One of my strongest memories is of snapping green beans into bite-size pieces on Grandma's porch.

One of my strongest memories is of snapping green beans into bite-size pieces on Grandma's porch.

Ingredients

Serves 4 

  • 6 to 8 ounces vermicelli
  • 1 cup each snapped green beans, cherry tomato halves and sliced mushrooms
  • 1 red bell pepper, cut into strips
  • 1/2 cup each walnut pieces, toasted, and sliced black olives
  • 3 tablespoons chopped fresh parsley
  • 1/4 cup vegetable oil
  • 1 tablespoon lemon juice
  • 1/2 teaspoon dried basil
  • 1 garlic clove, minced
  • 1/4 teaspoon salt
  • 1/8 teaspoon black pepper
Directions
  1. 1

    For the salad, cook pasta using package directions; drain.

  2. 2

    Combine green beans and enough water to cover in a small saucepan.

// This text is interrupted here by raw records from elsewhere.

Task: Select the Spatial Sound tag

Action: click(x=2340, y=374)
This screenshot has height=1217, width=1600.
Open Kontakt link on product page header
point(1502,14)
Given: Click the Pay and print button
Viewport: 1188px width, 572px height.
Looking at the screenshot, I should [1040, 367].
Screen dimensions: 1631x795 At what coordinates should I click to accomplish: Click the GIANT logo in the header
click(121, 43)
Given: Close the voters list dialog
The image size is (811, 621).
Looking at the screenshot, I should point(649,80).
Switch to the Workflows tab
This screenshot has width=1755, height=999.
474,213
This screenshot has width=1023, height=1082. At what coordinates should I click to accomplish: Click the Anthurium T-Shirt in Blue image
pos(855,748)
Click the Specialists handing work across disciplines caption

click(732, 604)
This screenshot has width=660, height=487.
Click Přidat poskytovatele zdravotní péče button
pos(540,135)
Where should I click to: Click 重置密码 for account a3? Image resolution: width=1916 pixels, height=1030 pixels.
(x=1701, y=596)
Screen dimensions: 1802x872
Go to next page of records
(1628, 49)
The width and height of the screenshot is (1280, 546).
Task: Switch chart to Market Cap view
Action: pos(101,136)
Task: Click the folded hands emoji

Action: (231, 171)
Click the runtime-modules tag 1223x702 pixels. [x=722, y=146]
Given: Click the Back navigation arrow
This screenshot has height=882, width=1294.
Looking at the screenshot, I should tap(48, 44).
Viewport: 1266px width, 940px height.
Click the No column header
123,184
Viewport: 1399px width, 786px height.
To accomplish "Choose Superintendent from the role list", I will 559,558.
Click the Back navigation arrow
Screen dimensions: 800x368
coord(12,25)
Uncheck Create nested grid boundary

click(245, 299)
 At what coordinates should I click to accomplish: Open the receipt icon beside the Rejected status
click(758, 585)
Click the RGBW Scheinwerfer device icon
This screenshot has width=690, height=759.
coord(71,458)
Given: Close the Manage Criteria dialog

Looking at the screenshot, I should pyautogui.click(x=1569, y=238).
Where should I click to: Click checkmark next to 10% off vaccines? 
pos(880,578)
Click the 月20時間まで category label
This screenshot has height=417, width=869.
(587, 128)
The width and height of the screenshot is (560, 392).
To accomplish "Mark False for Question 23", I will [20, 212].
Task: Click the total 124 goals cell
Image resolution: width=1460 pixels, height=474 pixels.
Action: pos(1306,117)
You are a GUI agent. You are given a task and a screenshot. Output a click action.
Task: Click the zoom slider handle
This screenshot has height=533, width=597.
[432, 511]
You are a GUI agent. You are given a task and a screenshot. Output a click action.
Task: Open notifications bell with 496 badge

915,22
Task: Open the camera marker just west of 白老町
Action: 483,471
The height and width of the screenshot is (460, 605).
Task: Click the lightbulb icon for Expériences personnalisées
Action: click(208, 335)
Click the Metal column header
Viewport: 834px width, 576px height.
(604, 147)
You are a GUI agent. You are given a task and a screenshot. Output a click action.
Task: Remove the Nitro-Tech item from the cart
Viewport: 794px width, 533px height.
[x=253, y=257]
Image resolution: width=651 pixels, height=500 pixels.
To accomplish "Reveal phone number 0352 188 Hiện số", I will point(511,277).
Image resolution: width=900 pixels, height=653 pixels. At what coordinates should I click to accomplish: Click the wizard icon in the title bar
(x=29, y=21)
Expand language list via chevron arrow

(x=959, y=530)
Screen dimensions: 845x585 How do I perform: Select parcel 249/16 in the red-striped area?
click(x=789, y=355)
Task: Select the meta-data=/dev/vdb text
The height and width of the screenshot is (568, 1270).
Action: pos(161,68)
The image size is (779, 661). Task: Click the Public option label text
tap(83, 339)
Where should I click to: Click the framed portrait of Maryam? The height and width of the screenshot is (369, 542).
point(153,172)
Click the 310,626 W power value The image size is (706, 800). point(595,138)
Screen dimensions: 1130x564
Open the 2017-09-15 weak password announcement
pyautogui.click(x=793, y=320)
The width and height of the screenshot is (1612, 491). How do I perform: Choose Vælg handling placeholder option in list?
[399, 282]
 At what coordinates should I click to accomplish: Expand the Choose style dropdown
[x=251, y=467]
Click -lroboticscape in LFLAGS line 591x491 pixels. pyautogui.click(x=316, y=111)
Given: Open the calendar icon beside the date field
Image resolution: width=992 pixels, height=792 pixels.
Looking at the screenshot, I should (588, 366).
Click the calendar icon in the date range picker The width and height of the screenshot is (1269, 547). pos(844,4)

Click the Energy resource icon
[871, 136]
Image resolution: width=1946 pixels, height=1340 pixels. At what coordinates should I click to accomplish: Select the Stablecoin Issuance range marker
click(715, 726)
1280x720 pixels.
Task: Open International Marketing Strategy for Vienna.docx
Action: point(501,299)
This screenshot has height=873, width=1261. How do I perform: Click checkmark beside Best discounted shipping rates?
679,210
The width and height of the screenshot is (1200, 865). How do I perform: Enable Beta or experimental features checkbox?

Bring to a boil over high heat. Boil for 3 minutes; drain.

  3. 3

    Combine the pasta, green beans, cherry tomatoes, mushrooms, bell pepper, walnuts, black olives and parsley in a salad bowl.

  4. 4

    For salad dressing, combine vegetable oil, lemon juice, basil, garlic, salt and black pepper in a small bowl and mix well.

  5. 5

    Pour salad dressing over salad and toss to mix. Chill, covered, for 1 hour.

Variations(0)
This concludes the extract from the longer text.